What the task asks: The expected answer is the complete listing, reproduced character for character.

Data records:
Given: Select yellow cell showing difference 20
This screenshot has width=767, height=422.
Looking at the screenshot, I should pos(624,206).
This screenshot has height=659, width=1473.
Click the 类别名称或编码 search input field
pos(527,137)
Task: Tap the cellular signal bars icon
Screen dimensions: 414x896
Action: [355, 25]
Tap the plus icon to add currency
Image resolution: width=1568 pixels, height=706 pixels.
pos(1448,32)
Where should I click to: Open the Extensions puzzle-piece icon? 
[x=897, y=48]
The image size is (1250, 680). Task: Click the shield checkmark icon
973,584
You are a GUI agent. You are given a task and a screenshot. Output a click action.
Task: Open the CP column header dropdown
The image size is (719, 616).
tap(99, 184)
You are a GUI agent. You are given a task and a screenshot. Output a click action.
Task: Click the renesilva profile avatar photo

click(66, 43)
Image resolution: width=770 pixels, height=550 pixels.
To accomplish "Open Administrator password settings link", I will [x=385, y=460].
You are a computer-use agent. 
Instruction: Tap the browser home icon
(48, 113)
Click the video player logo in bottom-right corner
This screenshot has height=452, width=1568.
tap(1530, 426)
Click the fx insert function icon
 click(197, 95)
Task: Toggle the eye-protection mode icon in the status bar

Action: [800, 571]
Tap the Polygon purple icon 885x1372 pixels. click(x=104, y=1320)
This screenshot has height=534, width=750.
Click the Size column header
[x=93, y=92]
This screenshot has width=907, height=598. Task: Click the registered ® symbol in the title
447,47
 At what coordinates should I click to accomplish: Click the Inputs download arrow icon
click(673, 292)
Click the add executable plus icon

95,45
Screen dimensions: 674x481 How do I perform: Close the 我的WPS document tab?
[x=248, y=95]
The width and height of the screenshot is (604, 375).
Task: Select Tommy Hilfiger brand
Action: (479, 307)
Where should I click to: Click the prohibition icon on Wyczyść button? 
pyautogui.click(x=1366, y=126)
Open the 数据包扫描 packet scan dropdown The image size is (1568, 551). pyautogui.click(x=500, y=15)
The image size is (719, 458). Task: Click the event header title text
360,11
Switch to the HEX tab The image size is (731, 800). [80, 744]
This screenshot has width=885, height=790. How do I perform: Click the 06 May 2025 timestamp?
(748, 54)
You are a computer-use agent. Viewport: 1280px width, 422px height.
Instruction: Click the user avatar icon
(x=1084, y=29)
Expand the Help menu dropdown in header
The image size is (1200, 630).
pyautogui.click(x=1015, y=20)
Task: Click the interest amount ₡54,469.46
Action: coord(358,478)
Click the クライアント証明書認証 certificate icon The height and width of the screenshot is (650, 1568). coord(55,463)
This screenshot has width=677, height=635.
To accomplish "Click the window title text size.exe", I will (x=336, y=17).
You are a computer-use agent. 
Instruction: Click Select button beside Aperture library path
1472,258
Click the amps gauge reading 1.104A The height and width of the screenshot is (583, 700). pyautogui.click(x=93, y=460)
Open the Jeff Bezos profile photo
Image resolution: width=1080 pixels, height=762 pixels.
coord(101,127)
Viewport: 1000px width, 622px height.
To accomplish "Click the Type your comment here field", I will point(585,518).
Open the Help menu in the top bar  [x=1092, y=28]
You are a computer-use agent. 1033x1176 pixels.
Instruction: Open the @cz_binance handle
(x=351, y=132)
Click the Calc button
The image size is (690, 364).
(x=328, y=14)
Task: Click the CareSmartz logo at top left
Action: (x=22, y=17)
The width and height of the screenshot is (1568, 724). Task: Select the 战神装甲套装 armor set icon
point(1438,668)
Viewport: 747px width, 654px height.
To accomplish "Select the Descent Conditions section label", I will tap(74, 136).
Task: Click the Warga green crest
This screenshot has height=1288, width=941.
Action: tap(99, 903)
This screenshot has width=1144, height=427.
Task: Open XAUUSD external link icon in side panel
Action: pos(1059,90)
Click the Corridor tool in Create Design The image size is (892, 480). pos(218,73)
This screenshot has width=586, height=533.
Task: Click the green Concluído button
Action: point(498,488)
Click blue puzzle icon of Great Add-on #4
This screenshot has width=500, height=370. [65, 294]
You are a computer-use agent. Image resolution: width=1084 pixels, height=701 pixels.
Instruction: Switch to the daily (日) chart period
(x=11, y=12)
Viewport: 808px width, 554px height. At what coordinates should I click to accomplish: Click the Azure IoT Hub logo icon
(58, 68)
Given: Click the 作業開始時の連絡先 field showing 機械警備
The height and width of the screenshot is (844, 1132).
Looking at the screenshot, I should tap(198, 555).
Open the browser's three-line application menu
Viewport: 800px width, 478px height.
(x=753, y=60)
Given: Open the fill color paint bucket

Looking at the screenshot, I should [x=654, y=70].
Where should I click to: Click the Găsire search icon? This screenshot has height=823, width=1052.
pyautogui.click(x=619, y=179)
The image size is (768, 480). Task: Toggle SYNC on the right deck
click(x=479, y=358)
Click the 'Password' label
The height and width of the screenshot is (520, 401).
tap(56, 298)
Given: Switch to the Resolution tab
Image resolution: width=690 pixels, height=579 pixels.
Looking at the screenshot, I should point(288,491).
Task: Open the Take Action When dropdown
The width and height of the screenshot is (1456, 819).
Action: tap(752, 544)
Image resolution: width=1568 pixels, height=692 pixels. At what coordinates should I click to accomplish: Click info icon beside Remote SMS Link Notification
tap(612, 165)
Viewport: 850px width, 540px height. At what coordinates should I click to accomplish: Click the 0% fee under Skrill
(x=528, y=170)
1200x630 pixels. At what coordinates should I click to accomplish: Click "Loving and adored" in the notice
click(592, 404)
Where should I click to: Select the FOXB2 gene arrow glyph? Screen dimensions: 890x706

Output:
Given: Select yellow cell showing difference 20
This screenshot has width=767, height=422.
Looking at the screenshot, I should pos(624,206).
This screenshot has height=659, width=1473.
Click the 类别名称或编码 search input field
pos(527,137)
Task: Tap the cellular signal bars icon
Screen dimensions: 414x896
Action: [355, 25]
Tap the plus icon to add currency
Image resolution: width=1568 pixels, height=706 pixels.
pos(1448,32)
Where should I click to: Open the Extensions puzzle-piece icon? 
[x=897, y=48]
The image size is (1250, 680). Task: Click the shield checkmark icon
973,584
You are a GUI agent. You are given a task and a screenshot. Output a click action.
Task: Open the CP column header dropdown
The image size is (719, 616).
tap(99, 184)
You are a GUI agent. You are given a task and a screenshot. Output a click action.
Task: Click the renesilva profile avatar photo

click(66, 43)
Image resolution: width=770 pixels, height=550 pixels.
To accomplish "Open Administrator password settings link", I will [x=385, y=460].
You are a computer-use agent. 
Instruction: Tap the browser home icon
(48, 113)
Click the video player logo in bottom-right corner
This screenshot has height=452, width=1568.
tap(1530, 426)
Click the fx insert function icon
 click(197, 95)
Task: Toggle the eye-protection mode icon in the status bar

Action: [800, 571]
Tap the Polygon purple icon 885x1372 pixels. click(x=104, y=1320)
This screenshot has height=534, width=750.
Click the Size column header
[x=93, y=92]
This screenshot has width=907, height=598. Task: Click the registered ® symbol in the title
447,47
 At what coordinates should I click to accomplish: Click the Inputs download arrow icon
click(673, 292)
Click the add executable plus icon

95,45
Screen dimensions: 674x481 How do I perform: Close the 我的WPS document tab?
[x=248, y=95]
The width and height of the screenshot is (604, 375).
Task: Select Tommy Hilfiger brand
Action: (479, 307)
Where should I click to: Click the prohibition icon on Wyczyść button? 
pyautogui.click(x=1366, y=126)
Open the 数据包扫描 packet scan dropdown The image size is (1568, 551). pyautogui.click(x=500, y=15)
The image size is (719, 458). Task: Click the event header title text
360,11
Switch to the HEX tab The image size is (731, 800). [80, 744]
This screenshot has width=885, height=790. How do I perform: Click the 06 May 2025 timestamp?
(748, 54)
You are a computer-use agent. Viewport: 1280px width, 422px height.
Instruction: Click the user avatar icon
(x=1084, y=29)
Expand the Help menu dropdown in header
The image size is (1200, 630).
pyautogui.click(x=1015, y=20)
Task: Click the interest amount ₡54,469.46
Action: coord(358,478)
Click the クライアント証明書認証 certificate icon The height and width of the screenshot is (650, 1568). coord(55,463)
This screenshot has width=677, height=635.
To accomplish "Click the window title text size.exe", I will (x=336, y=17).
You are a computer-use agent. 
Instruction: Click Select button beside Aperture library path
1472,258
Click the amps gauge reading 1.104A The height and width of the screenshot is (583, 700). pyautogui.click(x=93, y=460)
Open the Jeff Bezos profile photo
Image resolution: width=1080 pixels, height=762 pixels.
coord(101,127)
Viewport: 1000px width, 622px height.
To accomplish "Click the Type your comment here field", I will point(585,518).
Open the Help menu in the top bar  [x=1092, y=28]
You are a computer-use agent. 1033x1176 pixels.
Instruction: Open the @cz_binance handle
(x=351, y=132)
Click the Calc button
The image size is (690, 364).
(x=328, y=14)
Task: Click the CareSmartz logo at top left
Action: (x=22, y=17)
The width and height of the screenshot is (1568, 724). Task: Select the 战神装甲套装 armor set icon
point(1438,668)
Viewport: 747px width, 654px height.
To accomplish "Select the Descent Conditions section label", I will tap(74, 136).
Task: Click the Warga green crest
This screenshot has height=1288, width=941.
Action: tap(99, 903)
This screenshot has width=1144, height=427.
Task: Open XAUUSD external link icon in side panel
Action: pos(1059,90)
Click the Corridor tool in Create Design The image size is (892, 480). pos(218,73)
This screenshot has width=586, height=533.
Task: Click the green Concluído button
Action: point(498,488)
Click blue puzzle icon of Great Add-on #4
This screenshot has width=500, height=370. [65, 294]
You are a computer-use agent. Image resolution: width=1084 pixels, height=701 pixels.
Instruction: Switch to the daily (日) chart period
(x=11, y=12)
Viewport: 808px width, 554px height. At what coordinates should I click to accomplish: Click the Azure IoT Hub logo icon
(58, 68)
Given: Click the 作業開始時の連絡先 field showing 機械警備
The height and width of the screenshot is (844, 1132).
Looking at the screenshot, I should tap(198, 555).
Open the browser's three-line application menu
Viewport: 800px width, 478px height.
(x=753, y=60)
Given: Open the fill color paint bucket

Looking at the screenshot, I should [x=654, y=70].
Where should I click to: Click the Găsire search icon? This screenshot has height=823, width=1052.
pyautogui.click(x=619, y=179)
The image size is (768, 480). Task: Toggle SYNC on the right deck
click(x=479, y=358)
Click the 'Password' label
The height and width of the screenshot is (520, 401).
tap(56, 298)
Given: Switch to the Resolution tab
Image resolution: width=690 pixels, height=579 pixels.
Looking at the screenshot, I should point(288,491).
Task: Open the Take Action When dropdown
The width and height of the screenshot is (1456, 819).
Action: tap(752, 544)
Image resolution: width=1568 pixels, height=692 pixels. At what coordinates should I click to accomplish: Click info icon beside Remote SMS Link Notification
tap(612, 165)
Viewport: 850px width, 540px height. At what coordinates should I click to accomplish: Click the 0% fee under Skrill
(x=528, y=170)
1200x630 pixels. At what coordinates should I click to accomplish: Click "Loving and adored" in the notice
click(592, 404)
Where should I click to: Select the FOXB2 gene arrow glyph? Screen dimensions: 890x706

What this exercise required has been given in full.